• [Task goal] In the records below, find the line holding "Where should I"; copy it and every line after it to the end, omitting all images.

(Records for this task begins)

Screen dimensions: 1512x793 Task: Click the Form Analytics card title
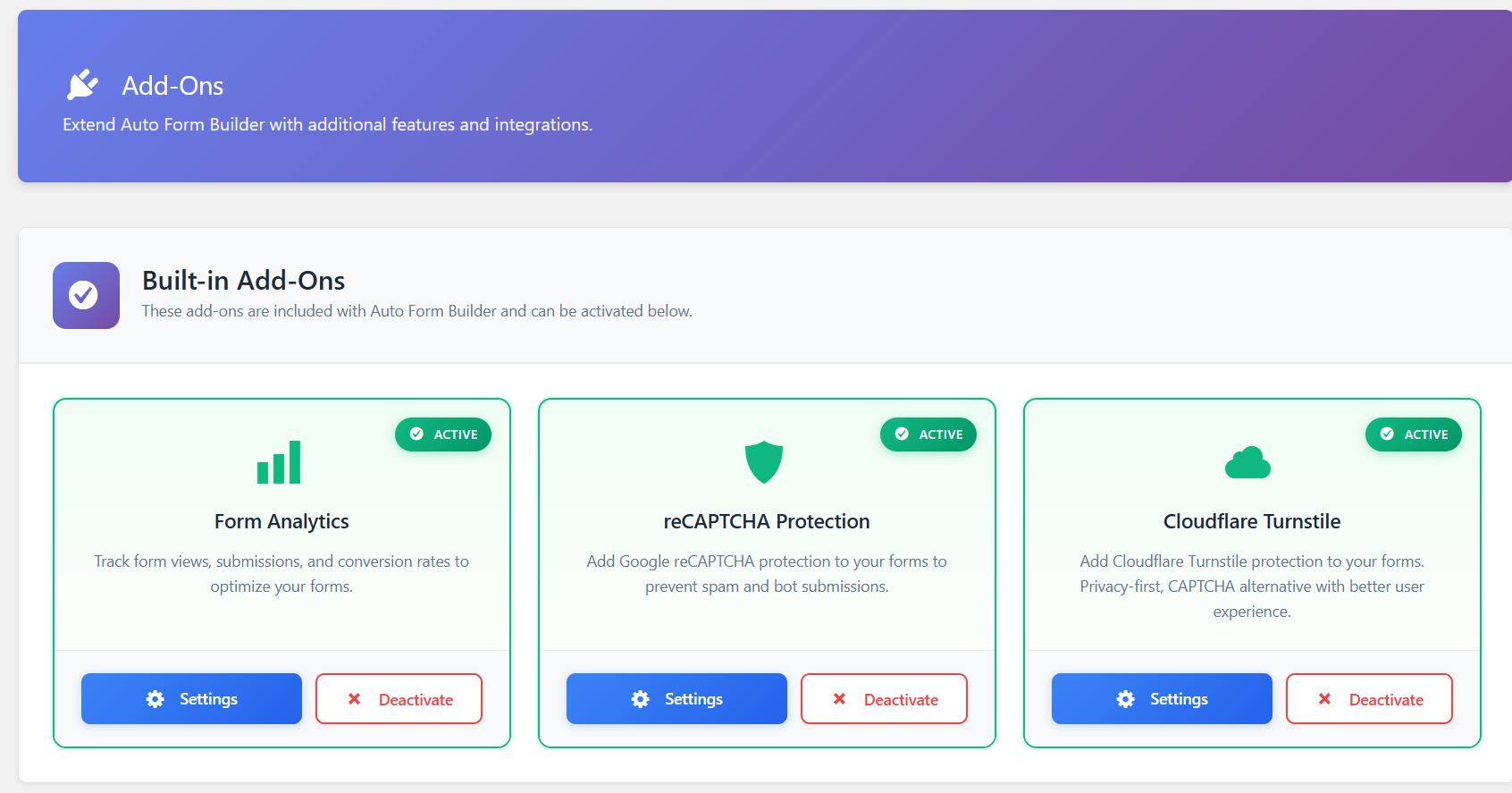(281, 521)
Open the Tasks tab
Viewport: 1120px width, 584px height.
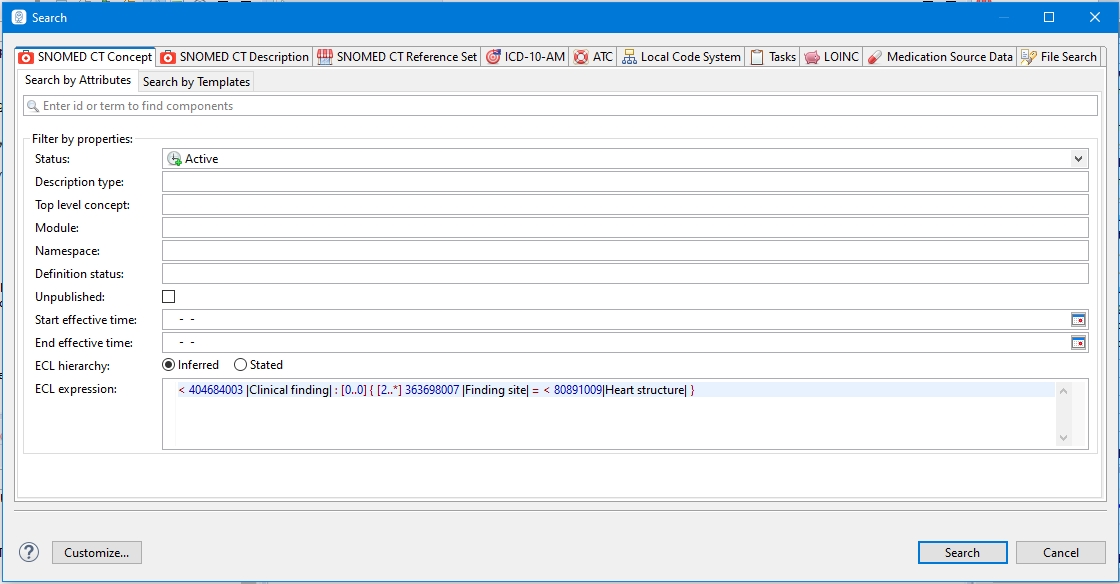[x=773, y=57]
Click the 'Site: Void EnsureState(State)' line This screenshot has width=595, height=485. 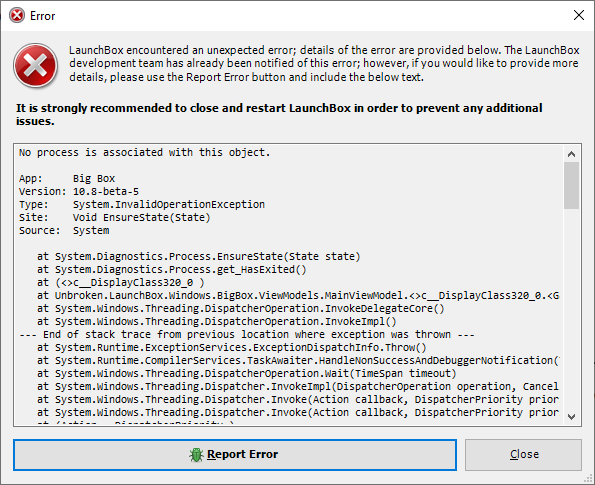(115, 217)
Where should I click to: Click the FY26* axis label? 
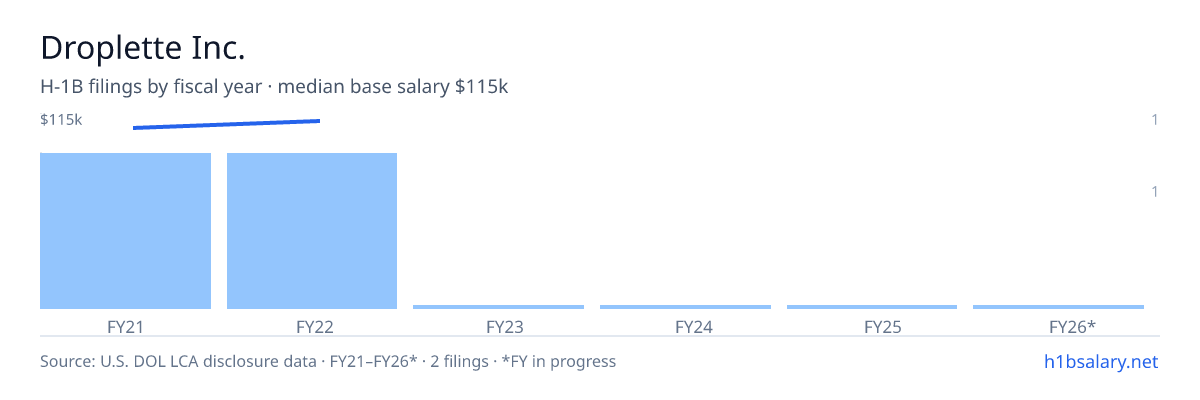tap(1073, 326)
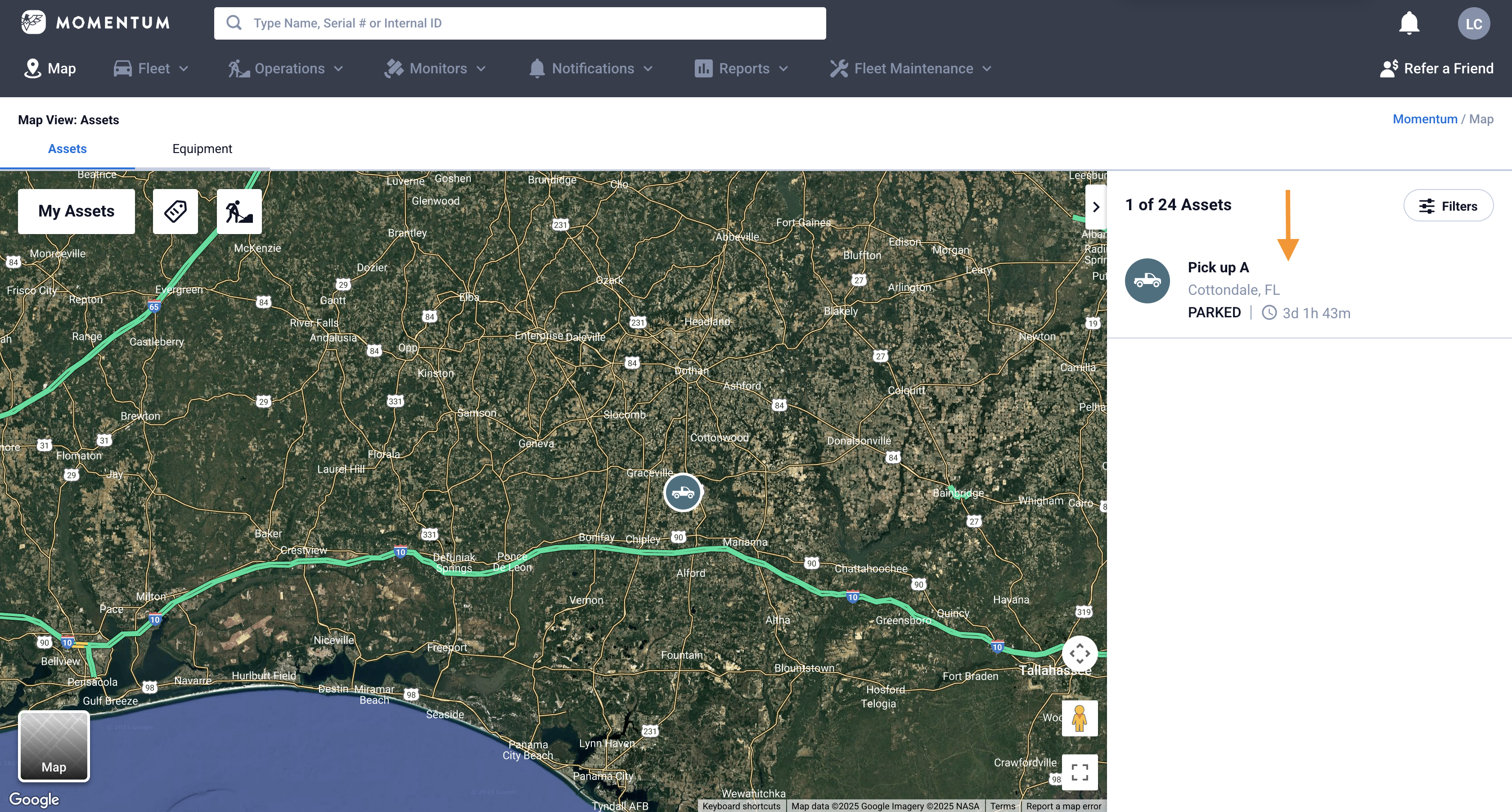1512x812 pixels.
Task: Select the pickup truck marker on the map
Action: point(683,492)
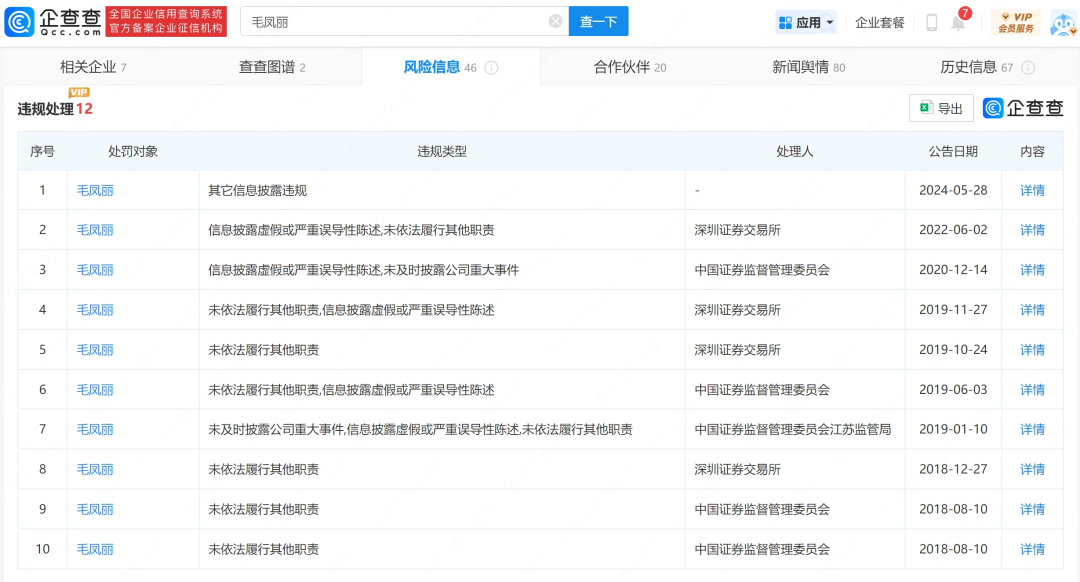Image resolution: width=1080 pixels, height=582 pixels.
Task: Open the 合作伙伴 tab
Action: pyautogui.click(x=629, y=67)
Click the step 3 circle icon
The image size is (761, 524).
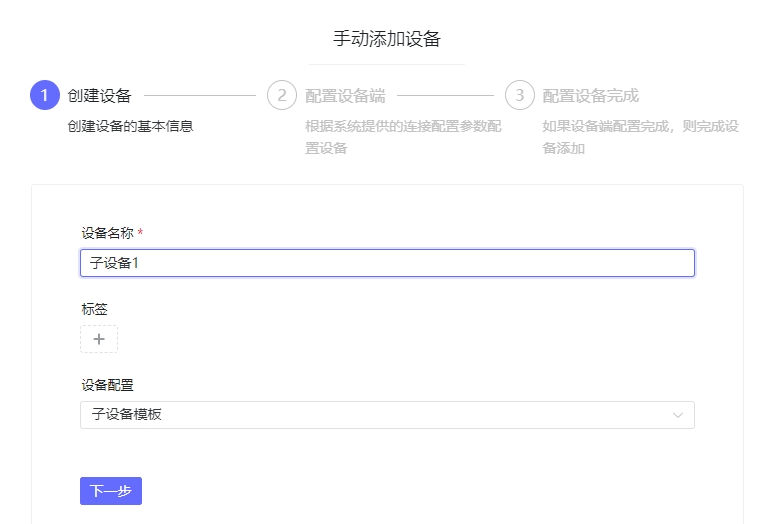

(Records for this task ends)

• [Response to the task]
Where should I click to: Click the FY26* axis label? 
tap(1073, 326)
1512x812 pixels.
Task: Select the pickup truck marker on the map
Action: point(683,492)
Image resolution: width=1080 pixels, height=582 pixels.
Task: Open the 合作伙伴 tab
Action: pyautogui.click(x=629, y=67)
Click the step 3 circle icon
The image size is (761, 524).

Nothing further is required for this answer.